Fort Macon was a federal prison from 1867 to 1876, garrisoned during the
Spanish-American War and closed in 1903. Congress offered the sale of the
fort in 1923, and the state purchased the land, making it the second state
park. Restored by the Civilian Conservation Corps from 1934-35, the fort
was garrisoned for the last time during World War II.
Fort Macon was designed by Brig. Gen. Simon Bernard and built by the US
Army Corps of Engineers. It was named after North Carolina's eminent
statesman of the period, Nathaniel Macon. Construction began in 1826 and
lasted eight years. The fort was completed in December, 1834, and it was
improved with further modification during 1841-46. The total cost of the
fort was $463,790. As a result of congressional economizing, the fort was
actively garrisoned only during the years of 1834-36, 1842-44 and 1848-49.
Often, an ordnance sergeant acting as a caretaker was the only person
stationed at the fort.
The Civil War began on April 12, 1861, and only two days elapsed before
local North Carolina militia forces from Beaufort arrived to seize the
fort for the state of North Carolina and the Confederacy. North Carolina
Confederate forces occupied the fort for a year, preparing it for battle
and arming it with 54 heavy cannons.
Early in 1862, Union forces commanded by Maj. Gen. Ambrose E. Burnside
swept through eastern North Carolina, and part of Burnside's command under
Brig. Gen. John G. Parke was sent to capture Fort Macon. Parke's men
captured Morehead City and Beaufort without resistance, then landed on
Bogue Banks during March and April to fight to gain Fort Macon. Col. Moses
J. White and 400 North Carolina Confederates in the fort refused to
surrender even though the fort was hopelessly surrounded.
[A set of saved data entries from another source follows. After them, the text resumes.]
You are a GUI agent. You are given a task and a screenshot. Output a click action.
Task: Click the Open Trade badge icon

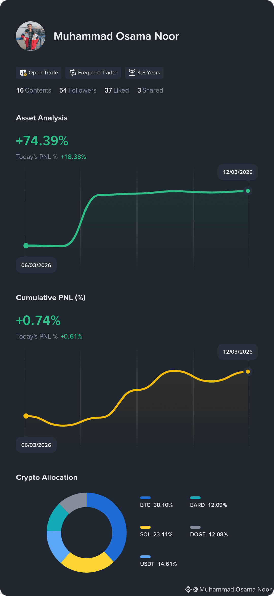tap(23, 73)
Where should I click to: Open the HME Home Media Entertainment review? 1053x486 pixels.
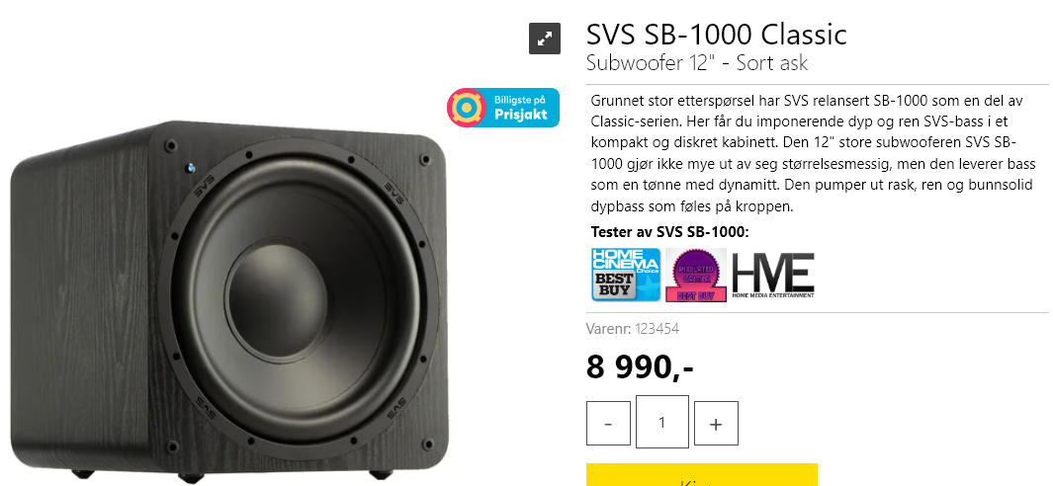(x=773, y=274)
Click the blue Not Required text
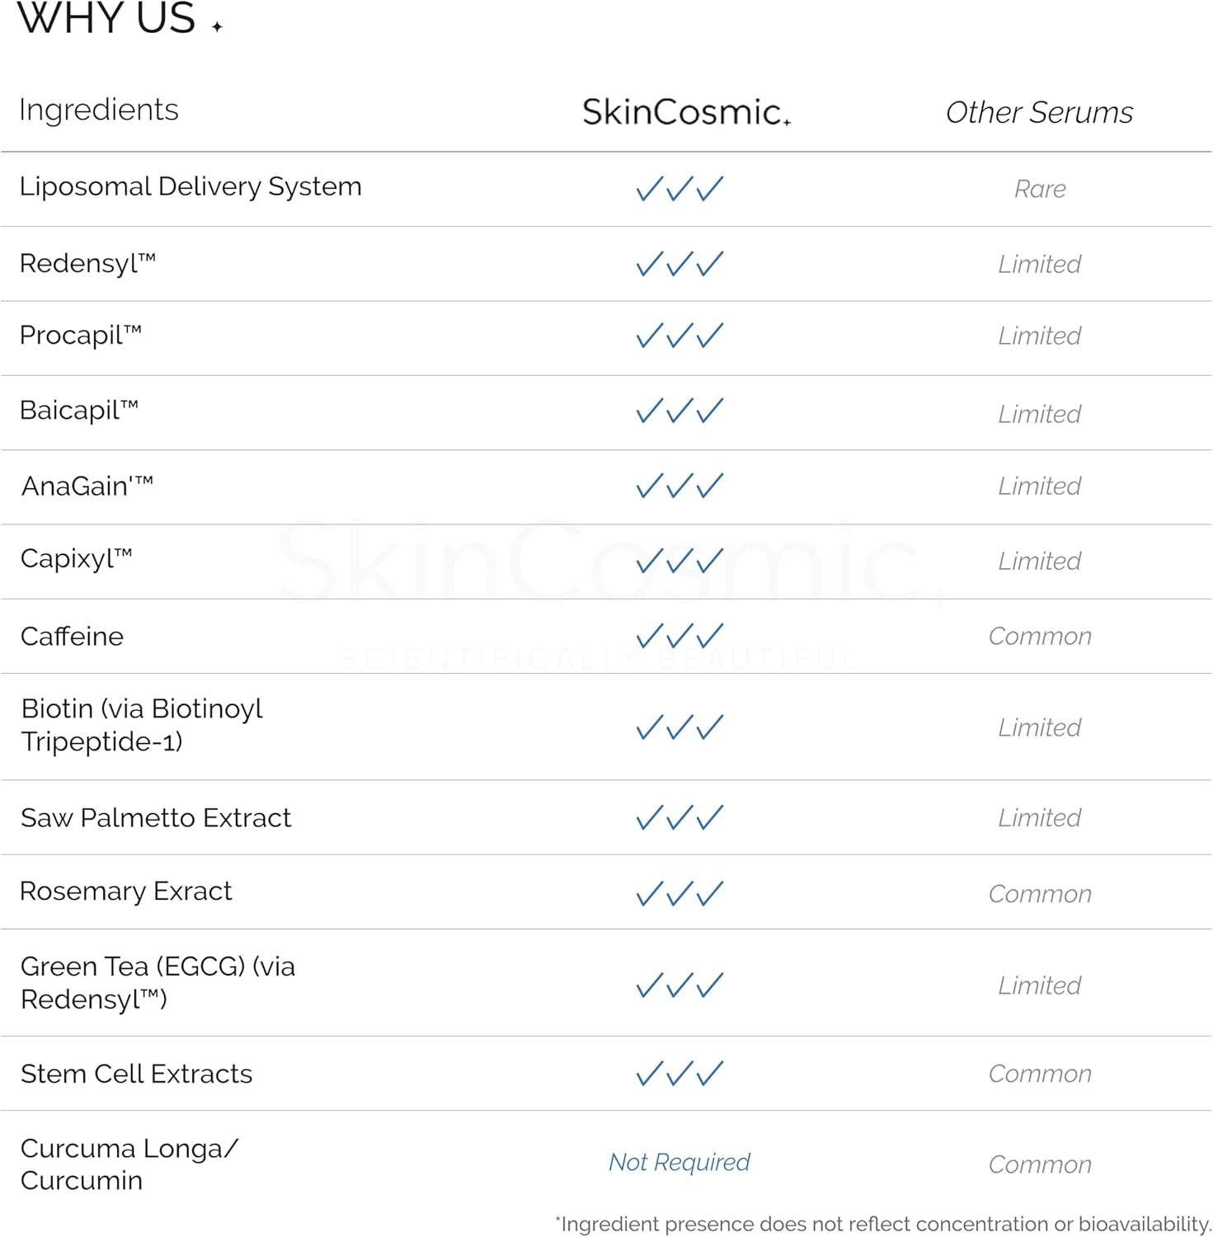 (x=679, y=1162)
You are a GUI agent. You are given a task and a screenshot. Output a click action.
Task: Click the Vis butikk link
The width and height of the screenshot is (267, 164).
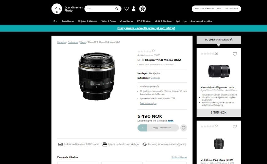tap(155, 78)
On April 25,
1862, Parke's Union forces bombarded the fort with heavy siege guns for 11
hours, aided by the fire of four Union gunboats in the ocean offshore and
floating batteries in the sound to the east.
While the fort easily repulsed the Union gunboat attack, the Union land
batteries, utilizing new rifled cannons, hit the fort 560 times. There was
such extensive damage that Col. White was forced to surrender the
following morning, April 26, with the fort's Confederate garrison being
paroled as prisoners of war. This battle was the second time in history
new rifled cannons were used against a fort, demonstrating the
obsolescence of such fortifications as a way of defense. The Union held
Fort Macon for the remainder of the war, while Beaufort Harbor served as
an important coaling and repair station for its navy.
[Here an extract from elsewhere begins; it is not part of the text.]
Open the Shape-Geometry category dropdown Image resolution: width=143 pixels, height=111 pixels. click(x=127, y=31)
During the Reconstruction Era, the US Army actively occupied Fort Macon
until 1877. During this time, since there were no state or federal
penitentiaries in the military district of North Carolina and South
Carolina, Fort Macon was used for about 11 years as a civil and military
prison. The fort was deactivated after 1877 only to be garrisoned by state
troops once again during the summer of 1898 for the Spanish-American War.
Finally, in 1903, the US Army completely abandoned the fort.
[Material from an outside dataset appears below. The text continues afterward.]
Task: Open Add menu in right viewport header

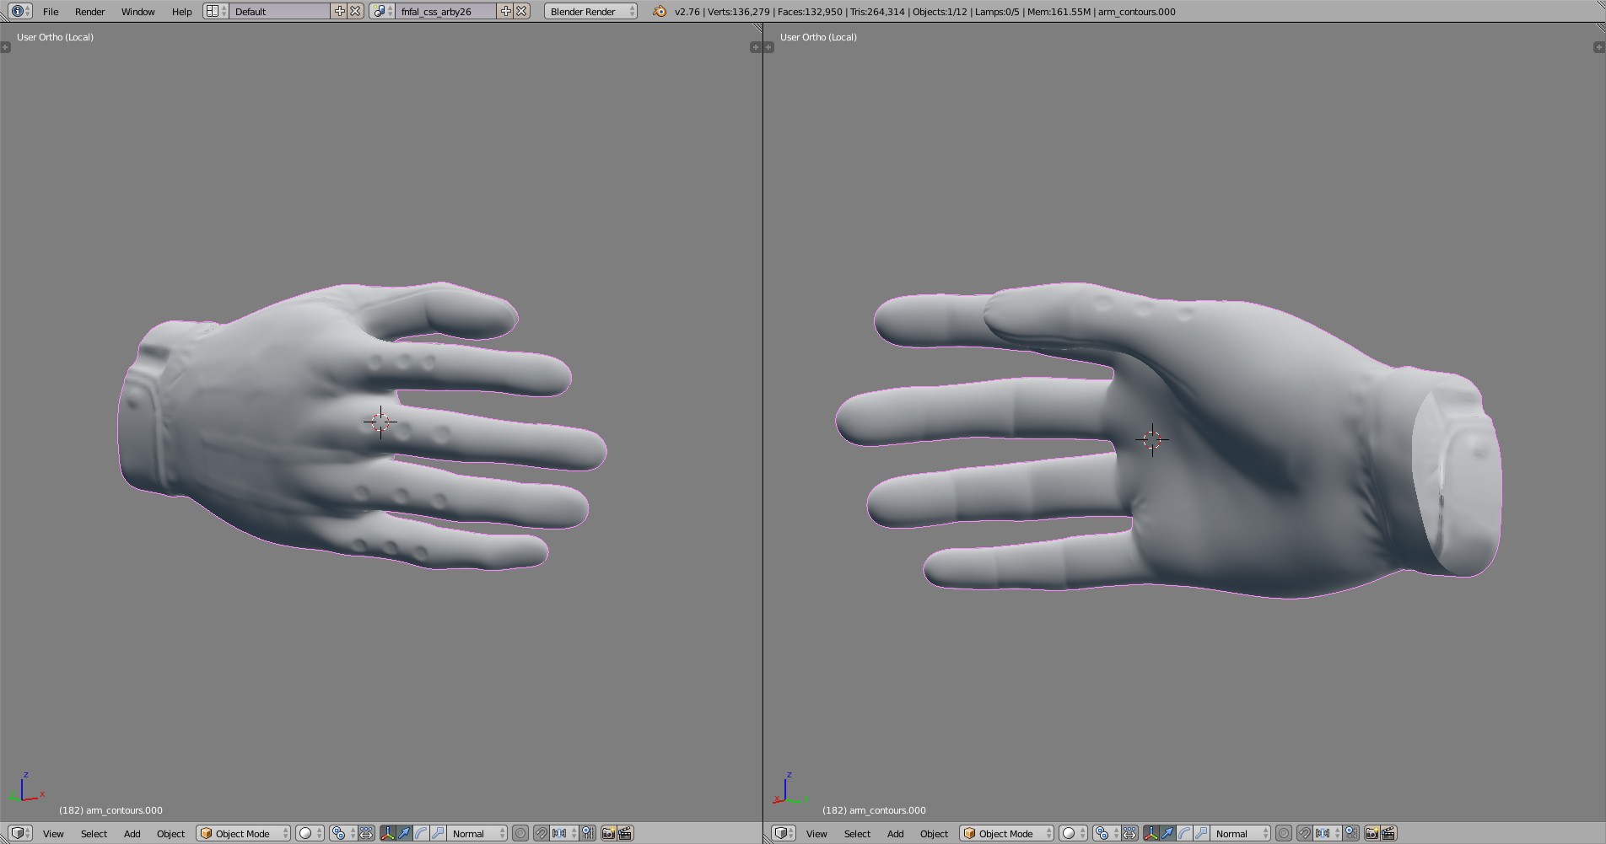Action: coord(895,833)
In 1923, Fort Macon was offered for sale as surplus military property.
However, at the bidding of North Carolina leaders, a Congressional Act on
June 4, 1924, sold the fort and surrounding reservation for the sum of $1
to the state of North Carolina to be used as a public park. This was the
second area acquired by the state for the purpose of establishing a state
parks system.
During 1934-35 the Civilian Conservation Corps restored the fort and
established public recreational facilities, which enabled Fort Macon State
Park to officially open May 1, 1936, as North Carolina's first functioning
state park.
At the outbreak of World War II, the US Army
leased the park from the state and actively manned the old fort with Coast
Artillery troops to protect a number of important nearby facilities. The
fort was occupied from December, 1941, to November, 1944. On October 1,
1946, the Army returned the fort and the park to the state.